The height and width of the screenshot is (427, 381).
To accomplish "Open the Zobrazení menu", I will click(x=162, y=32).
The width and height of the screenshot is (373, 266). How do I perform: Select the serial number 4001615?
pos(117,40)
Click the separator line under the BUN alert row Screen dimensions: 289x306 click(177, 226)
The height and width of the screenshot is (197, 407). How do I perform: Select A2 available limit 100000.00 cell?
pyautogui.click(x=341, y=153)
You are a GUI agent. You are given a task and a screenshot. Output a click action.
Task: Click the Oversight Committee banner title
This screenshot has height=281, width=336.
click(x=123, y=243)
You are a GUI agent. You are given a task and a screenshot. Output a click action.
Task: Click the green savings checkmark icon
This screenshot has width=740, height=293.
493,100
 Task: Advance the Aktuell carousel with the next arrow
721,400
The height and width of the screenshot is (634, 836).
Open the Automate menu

◆ ◆ ◆

▶ _Task item_: Look for "Open" in each line of the material, then copy the lines where it is found.

▶ _Exercise response_:
To accomplish "Open the Zobrazení menu", I will click(x=162, y=32).
Open the Automate menu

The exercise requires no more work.